## Data under study
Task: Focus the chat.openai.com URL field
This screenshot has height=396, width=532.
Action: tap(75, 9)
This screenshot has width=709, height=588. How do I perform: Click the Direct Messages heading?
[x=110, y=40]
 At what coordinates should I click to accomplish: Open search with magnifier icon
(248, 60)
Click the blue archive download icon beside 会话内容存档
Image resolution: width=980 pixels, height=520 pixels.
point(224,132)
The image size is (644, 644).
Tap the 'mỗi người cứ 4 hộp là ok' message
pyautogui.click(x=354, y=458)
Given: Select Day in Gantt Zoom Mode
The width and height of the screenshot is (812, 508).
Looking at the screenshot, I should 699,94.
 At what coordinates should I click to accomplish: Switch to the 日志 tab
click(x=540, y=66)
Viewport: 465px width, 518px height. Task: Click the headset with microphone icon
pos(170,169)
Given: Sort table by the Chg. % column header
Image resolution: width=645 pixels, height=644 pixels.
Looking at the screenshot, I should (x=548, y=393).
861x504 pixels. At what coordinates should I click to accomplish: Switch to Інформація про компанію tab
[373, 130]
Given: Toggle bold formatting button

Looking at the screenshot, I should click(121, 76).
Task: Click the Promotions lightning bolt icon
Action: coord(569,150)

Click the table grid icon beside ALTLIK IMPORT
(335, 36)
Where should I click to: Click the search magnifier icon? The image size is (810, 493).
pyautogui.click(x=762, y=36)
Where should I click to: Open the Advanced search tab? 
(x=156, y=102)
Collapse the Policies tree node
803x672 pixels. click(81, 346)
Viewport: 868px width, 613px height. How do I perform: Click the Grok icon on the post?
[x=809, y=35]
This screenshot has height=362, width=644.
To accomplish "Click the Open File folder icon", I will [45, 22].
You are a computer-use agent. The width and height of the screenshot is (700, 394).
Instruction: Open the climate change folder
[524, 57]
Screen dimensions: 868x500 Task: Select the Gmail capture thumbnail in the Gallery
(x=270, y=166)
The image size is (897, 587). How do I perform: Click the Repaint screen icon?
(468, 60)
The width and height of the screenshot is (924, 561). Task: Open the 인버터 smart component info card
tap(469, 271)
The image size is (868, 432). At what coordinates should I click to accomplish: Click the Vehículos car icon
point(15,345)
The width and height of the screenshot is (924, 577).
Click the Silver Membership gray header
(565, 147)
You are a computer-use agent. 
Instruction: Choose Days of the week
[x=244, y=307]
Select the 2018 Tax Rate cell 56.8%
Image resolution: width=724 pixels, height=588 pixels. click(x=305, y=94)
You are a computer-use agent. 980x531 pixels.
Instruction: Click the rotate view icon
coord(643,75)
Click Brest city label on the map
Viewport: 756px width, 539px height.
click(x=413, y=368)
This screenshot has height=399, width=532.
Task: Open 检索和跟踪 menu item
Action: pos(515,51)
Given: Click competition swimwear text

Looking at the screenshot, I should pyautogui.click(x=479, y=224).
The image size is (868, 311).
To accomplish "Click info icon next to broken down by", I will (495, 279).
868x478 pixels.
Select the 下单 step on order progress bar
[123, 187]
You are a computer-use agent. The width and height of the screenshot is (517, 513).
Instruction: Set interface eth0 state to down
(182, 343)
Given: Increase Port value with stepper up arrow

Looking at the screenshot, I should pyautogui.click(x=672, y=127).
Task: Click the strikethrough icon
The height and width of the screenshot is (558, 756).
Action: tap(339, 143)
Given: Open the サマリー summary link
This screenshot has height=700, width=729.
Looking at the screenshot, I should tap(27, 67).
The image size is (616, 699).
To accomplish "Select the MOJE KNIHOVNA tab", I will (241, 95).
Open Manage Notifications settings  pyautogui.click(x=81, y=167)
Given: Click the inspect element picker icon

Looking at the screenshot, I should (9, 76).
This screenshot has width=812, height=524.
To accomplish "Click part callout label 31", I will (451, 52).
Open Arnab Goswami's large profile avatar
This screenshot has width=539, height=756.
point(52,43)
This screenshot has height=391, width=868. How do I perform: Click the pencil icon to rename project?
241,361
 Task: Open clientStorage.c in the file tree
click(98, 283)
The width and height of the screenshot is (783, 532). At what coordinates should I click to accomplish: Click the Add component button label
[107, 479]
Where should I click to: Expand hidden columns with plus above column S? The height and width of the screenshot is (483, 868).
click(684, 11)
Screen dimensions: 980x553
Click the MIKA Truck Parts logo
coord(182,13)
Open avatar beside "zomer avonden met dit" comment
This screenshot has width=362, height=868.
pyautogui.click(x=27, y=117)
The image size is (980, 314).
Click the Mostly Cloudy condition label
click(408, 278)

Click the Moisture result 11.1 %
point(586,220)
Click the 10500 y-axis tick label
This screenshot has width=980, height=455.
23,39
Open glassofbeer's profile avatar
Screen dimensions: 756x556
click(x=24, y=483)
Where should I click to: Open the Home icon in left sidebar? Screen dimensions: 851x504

## Task brief
Nothing but the lines from the one containing "This screenshot has width=362, height=868." through the last line of the data above should be set down, word for word.

## Exercise solution
This screenshot has width=362, height=868.
pyautogui.click(x=27, y=117)
The image size is (980, 314).
Click the Mostly Cloudy condition label
click(408, 278)

Click the Moisture result 11.1 %
point(586,220)
Click the 10500 y-axis tick label
This screenshot has width=980, height=455.
23,39
Open glassofbeer's profile avatar
Screen dimensions: 756x556
click(x=24, y=483)
Where should I click to: Open the Home icon in left sidebar? Screen dimensions: 851x504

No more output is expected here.